Residents or radiologists with no or less experience achieved a higher sensitivity when they were accompanied by a CAD system for discrimination between breast lesions on MRI. The change in sensitivity after using CAD was not significant. Nevertheless, a considerable increase could be seen (sensitivity from 72%; 95% CI: 62–81% to 89%; 95% CI: 80–94%). This increase could be a result of the fact that CAD brings more enhancing lesions to the attention of the resident or inexperienced radiologist. Therefore, it seems that they benefit from CAD when assessing breast lesions with MRI. However, more research must be conducted to verify these results.

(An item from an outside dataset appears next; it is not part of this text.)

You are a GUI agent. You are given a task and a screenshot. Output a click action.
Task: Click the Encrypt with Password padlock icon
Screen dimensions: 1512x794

The performance of the experienced radiologists showed a non-significant decrease in specificity from 86% (95% CI: 79–91%) without CAD to 82% (95% CI: 76–87%) with CAD. A clarification for this observation could be that CAD systems are only based on the enhancement dynamic, without regarding the morphology of the lesion. As a consequence, the use of CAD could lead to a higher number of enhancing lesions, part of which could be assigned as benign on the basis of morphology. The experienced radiologists can be mislead by the enhancement pattern of CAD, resulting in a decrease in specificity. Therefore, it is important that experienced radiologists are aware of this.

In conclusion, concerning the assessment of MR images CAD has little influence on the sensitivity and specificity of the performance of radiologists experienced in breast MRI diagnosis. Therefore, breast MRI interpretation by radiologists remains essential. Residents or radiologists with less experience seem to benefit from a CAD system when performing breast MRI evaluation.